• WHAT THE EXERCISE ASKS
The entries shown below should be output exactly as they appear.

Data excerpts

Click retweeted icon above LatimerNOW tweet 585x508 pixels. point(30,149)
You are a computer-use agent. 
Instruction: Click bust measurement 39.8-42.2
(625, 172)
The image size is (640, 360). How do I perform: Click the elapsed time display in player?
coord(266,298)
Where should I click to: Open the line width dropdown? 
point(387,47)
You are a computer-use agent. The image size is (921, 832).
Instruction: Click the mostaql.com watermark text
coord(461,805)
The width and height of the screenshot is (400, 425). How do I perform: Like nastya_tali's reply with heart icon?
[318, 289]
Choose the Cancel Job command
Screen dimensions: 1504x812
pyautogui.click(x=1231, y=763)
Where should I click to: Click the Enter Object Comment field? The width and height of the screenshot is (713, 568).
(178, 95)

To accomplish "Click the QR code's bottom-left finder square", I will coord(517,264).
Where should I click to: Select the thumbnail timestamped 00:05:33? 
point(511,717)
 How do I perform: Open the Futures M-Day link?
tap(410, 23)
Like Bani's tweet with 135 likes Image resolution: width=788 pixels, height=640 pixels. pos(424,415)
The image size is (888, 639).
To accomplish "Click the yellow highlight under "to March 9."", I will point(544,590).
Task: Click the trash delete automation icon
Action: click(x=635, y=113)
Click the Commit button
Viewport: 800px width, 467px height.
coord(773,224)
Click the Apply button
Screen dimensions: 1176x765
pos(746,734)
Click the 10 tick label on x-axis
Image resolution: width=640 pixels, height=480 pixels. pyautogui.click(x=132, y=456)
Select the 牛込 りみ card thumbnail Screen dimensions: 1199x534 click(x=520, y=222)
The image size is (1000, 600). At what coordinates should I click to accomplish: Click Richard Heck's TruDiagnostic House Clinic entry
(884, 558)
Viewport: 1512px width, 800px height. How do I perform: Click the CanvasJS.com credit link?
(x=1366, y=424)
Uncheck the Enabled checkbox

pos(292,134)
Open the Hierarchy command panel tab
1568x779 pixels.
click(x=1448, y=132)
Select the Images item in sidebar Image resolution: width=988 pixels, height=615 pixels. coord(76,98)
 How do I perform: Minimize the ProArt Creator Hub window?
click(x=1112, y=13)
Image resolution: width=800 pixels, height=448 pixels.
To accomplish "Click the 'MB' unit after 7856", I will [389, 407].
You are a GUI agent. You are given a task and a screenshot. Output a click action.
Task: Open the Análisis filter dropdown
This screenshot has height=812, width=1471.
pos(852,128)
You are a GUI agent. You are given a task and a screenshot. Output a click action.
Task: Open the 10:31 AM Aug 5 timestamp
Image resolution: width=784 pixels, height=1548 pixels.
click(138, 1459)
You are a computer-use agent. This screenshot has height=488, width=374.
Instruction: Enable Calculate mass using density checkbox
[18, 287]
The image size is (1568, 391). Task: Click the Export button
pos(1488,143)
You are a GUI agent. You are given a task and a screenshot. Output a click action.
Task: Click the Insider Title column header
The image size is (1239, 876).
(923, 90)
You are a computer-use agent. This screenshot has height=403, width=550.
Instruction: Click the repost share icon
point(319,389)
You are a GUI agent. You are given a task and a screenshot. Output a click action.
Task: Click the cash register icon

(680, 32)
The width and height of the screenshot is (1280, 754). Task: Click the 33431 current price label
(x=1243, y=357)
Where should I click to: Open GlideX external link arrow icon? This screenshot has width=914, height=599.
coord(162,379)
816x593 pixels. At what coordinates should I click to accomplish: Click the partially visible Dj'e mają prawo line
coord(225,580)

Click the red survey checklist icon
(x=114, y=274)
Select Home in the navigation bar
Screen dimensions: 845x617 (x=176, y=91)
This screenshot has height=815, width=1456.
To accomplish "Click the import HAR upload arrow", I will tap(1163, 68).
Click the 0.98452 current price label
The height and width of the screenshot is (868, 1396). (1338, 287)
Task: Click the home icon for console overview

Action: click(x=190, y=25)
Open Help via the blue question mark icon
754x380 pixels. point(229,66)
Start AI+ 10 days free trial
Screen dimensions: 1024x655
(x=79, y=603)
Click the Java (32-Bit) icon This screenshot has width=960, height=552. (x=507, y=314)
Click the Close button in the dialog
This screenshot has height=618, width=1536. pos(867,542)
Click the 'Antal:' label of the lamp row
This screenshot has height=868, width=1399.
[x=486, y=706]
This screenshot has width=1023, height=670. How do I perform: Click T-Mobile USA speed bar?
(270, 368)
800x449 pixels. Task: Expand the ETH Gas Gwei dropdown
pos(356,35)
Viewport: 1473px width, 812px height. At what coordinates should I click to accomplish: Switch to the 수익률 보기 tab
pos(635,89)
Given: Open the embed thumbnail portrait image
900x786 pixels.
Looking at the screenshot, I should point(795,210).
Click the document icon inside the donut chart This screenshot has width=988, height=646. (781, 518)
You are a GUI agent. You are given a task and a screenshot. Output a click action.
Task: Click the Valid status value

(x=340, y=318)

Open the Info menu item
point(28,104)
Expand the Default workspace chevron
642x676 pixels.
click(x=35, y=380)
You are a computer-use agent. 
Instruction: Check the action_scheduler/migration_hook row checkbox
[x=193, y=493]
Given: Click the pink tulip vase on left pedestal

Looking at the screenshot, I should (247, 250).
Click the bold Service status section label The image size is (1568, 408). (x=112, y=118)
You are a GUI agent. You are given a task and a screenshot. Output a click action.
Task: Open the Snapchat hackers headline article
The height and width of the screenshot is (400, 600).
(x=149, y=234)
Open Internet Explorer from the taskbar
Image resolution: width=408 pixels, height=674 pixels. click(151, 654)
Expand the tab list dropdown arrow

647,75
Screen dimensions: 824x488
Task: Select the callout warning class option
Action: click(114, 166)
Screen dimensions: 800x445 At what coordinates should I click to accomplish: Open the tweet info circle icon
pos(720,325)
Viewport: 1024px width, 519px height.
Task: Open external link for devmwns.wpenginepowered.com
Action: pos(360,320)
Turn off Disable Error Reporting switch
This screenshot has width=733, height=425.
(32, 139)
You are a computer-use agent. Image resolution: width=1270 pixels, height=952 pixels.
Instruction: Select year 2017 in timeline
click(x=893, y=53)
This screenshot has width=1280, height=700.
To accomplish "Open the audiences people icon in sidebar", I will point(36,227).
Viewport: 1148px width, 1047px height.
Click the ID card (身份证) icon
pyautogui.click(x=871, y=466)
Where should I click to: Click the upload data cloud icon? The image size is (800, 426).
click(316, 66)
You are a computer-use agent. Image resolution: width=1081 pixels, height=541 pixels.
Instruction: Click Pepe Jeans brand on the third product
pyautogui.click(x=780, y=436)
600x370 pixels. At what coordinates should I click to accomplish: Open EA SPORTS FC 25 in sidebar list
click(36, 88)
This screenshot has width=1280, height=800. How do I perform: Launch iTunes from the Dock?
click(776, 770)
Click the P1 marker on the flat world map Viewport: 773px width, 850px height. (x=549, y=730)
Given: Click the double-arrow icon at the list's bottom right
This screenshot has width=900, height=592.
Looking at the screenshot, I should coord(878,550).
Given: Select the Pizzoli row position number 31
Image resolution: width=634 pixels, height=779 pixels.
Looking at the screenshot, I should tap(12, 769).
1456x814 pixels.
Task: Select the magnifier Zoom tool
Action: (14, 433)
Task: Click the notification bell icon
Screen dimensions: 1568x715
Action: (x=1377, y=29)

• EXERCISE RESULT
Click retweeted icon above LatimerNOW tweet 585x508 pixels. point(30,149)
You are a computer-use agent. 
Instruction: Click bust measurement 39.8-42.2
(625, 172)
The image size is (640, 360). How do I perform: Click the elapsed time display in player?
coord(266,298)
Where should I click to: Open the line width dropdown? 
point(387,47)
You are a computer-use agent. The image size is (921, 832).
Instruction: Click the mostaql.com watermark text
coord(461,805)
The width and height of the screenshot is (400, 425). How do I perform: Like nastya_tali's reply with heart icon?
[318, 289]
Choose the Cancel Job command
Screen dimensions: 1504x812
pyautogui.click(x=1231, y=763)
Where should I click to: Click the Enter Object Comment field? The width and height of the screenshot is (713, 568).
(178, 95)

To accomplish "Click the QR code's bottom-left finder square", I will coord(517,264).
Where should I click to: Select the thumbnail timestamped 00:05:33? 
point(511,717)
 How do I perform: Open the Futures M-Day link?
tap(410, 23)
Like Bani's tweet with 135 likes Image resolution: width=788 pixels, height=640 pixels. pos(424,415)
The image size is (888, 639).
To accomplish "Click the yellow highlight under "to March 9."", I will point(544,590).
Task: Click the trash delete automation icon
Action: click(x=635, y=113)
Click the Commit button
Viewport: 800px width, 467px height.
coord(773,224)
Click the Apply button
Screen dimensions: 1176x765
pos(746,734)
Click the 10 tick label on x-axis
Image resolution: width=640 pixels, height=480 pixels. pyautogui.click(x=132, y=456)
Select the 牛込 りみ card thumbnail Screen dimensions: 1199x534 click(x=520, y=222)
The image size is (1000, 600). At what coordinates should I click to accomplish: Click Richard Heck's TruDiagnostic House Clinic entry
(884, 558)
Viewport: 1512px width, 800px height. How do I perform: Click the CanvasJS.com credit link?
(x=1366, y=424)
Uncheck the Enabled checkbox

pos(292,134)
Open the Hierarchy command panel tab
1568x779 pixels.
click(x=1448, y=132)
Select the Images item in sidebar Image resolution: width=988 pixels, height=615 pixels. coord(76,98)
 How do I perform: Minimize the ProArt Creator Hub window?
click(x=1112, y=13)
Image resolution: width=800 pixels, height=448 pixels.
To accomplish "Click the 'MB' unit after 7856", I will [389, 407].
You are a GUI agent. You are given a task and a screenshot. Output a click action.
Task: Open the Análisis filter dropdown
This screenshot has height=812, width=1471.
pos(852,128)
You are a GUI agent. You are given a task and a screenshot. Output a click action.
Task: Open the 10:31 AM Aug 5 timestamp
Image resolution: width=784 pixels, height=1548 pixels.
click(138, 1459)
You are a computer-use agent. This screenshot has height=488, width=374.
Instruction: Enable Calculate mass using density checkbox
[18, 287]
The image size is (1568, 391). Task: Click the Export button
pos(1488,143)
You are a GUI agent. You are given a task and a screenshot. Output a click action.
Task: Click the Insider Title column header
The image size is (1239, 876).
(923, 90)
You are a computer-use agent. This screenshot has height=403, width=550.
Instruction: Click the repost share icon
point(319,389)
You are a GUI agent. You are given a task and a screenshot. Output a click action.
Task: Click the cash register icon

(680, 32)
The width and height of the screenshot is (1280, 754). Task: Click the 33431 current price label
(x=1243, y=357)
Where should I click to: Open GlideX external link arrow icon? This screenshot has width=914, height=599.
coord(162,379)
816x593 pixels. At what coordinates should I click to accomplish: Click the partially visible Dj'e mają prawo line
coord(225,580)

Click the red survey checklist icon
(x=114, y=274)
Select Home in the navigation bar
Screen dimensions: 845x617 (x=176, y=91)
This screenshot has height=815, width=1456.
To accomplish "Click the import HAR upload arrow", I will tap(1163, 68).
Click the 0.98452 current price label
The height and width of the screenshot is (868, 1396). (1338, 287)
Task: Click the home icon for console overview

Action: click(x=190, y=25)
Open Help via the blue question mark icon
754x380 pixels. point(229,66)
Start AI+ 10 days free trial
Screen dimensions: 1024x655
(x=79, y=603)
Click the Java (32-Bit) icon This screenshot has width=960, height=552. (x=507, y=314)
Click the Close button in the dialog
This screenshot has height=618, width=1536. pos(867,542)
Click the 'Antal:' label of the lamp row
This screenshot has height=868, width=1399.
[x=486, y=706]
This screenshot has width=1023, height=670. How do I perform: Click T-Mobile USA speed bar?
(270, 368)
800x449 pixels. Task: Expand the ETH Gas Gwei dropdown
pos(356,35)
Viewport: 1473px width, 812px height. At what coordinates should I click to accomplish: Switch to the 수익률 보기 tab
pos(635,89)
Given: Open the embed thumbnail portrait image
900x786 pixels.
Looking at the screenshot, I should point(795,210).
Click the document icon inside the donut chart This screenshot has width=988, height=646. (781, 518)
You are a GUI agent. You are given a task and a screenshot. Output a click action.
Task: Click the Valid status value

(x=340, y=318)

Open the Info menu item
point(28,104)
Expand the Default workspace chevron
642x676 pixels.
click(x=35, y=380)
You are a computer-use agent. 
Instruction: Check the action_scheduler/migration_hook row checkbox
[x=193, y=493]
Given: Click the pink tulip vase on left pedestal

Looking at the screenshot, I should (247, 250).
Click the bold Service status section label The image size is (1568, 408). (x=112, y=118)
You are a GUI agent. You are given a task and a screenshot. Output a click action.
Task: Open the Snapchat hackers headline article
The height and width of the screenshot is (400, 600).
(x=149, y=234)
Open Internet Explorer from the taskbar
Image resolution: width=408 pixels, height=674 pixels. click(151, 654)
Expand the tab list dropdown arrow

647,75
Screen dimensions: 824x488
Task: Select the callout warning class option
Action: click(114, 166)
Screen dimensions: 800x445 At what coordinates should I click to accomplish: Open the tweet info circle icon
pos(720,325)
Viewport: 1024px width, 519px height.
Task: Open external link for devmwns.wpenginepowered.com
Action: pos(360,320)
Turn off Disable Error Reporting switch
This screenshot has width=733, height=425.
(32, 139)
You are a computer-use agent. Image resolution: width=1270 pixels, height=952 pixels.
Instruction: Select year 2017 in timeline
click(x=893, y=53)
This screenshot has width=1280, height=700.
To accomplish "Open the audiences people icon in sidebar", I will point(36,227).
Viewport: 1148px width, 1047px height.
Click the ID card (身份证) icon
pyautogui.click(x=871, y=466)
Where should I click to: Click the upload data cloud icon? The image size is (800, 426).
click(316, 66)
You are a computer-use agent. Image resolution: width=1081 pixels, height=541 pixels.
Instruction: Click Pepe Jeans brand on the third product
pyautogui.click(x=780, y=436)
600x370 pixels. At what coordinates should I click to accomplish: Open EA SPORTS FC 25 in sidebar list
click(36, 88)
This screenshot has width=1280, height=800. How do I perform: Launch iTunes from the Dock?
click(776, 770)
Click the P1 marker on the flat world map Viewport: 773px width, 850px height. (x=549, y=730)
Given: Click the double-arrow icon at the list's bottom right
This screenshot has width=900, height=592.
Looking at the screenshot, I should coord(878,550).
Given: Select the Pizzoli row position number 31
Image resolution: width=634 pixels, height=779 pixels.
Looking at the screenshot, I should tap(12, 769).
1456x814 pixels.
Task: Select the magnifier Zoom tool
Action: (14, 433)
Task: Click the notification bell icon
Screen dimensions: 1568x715
Action: (x=1377, y=29)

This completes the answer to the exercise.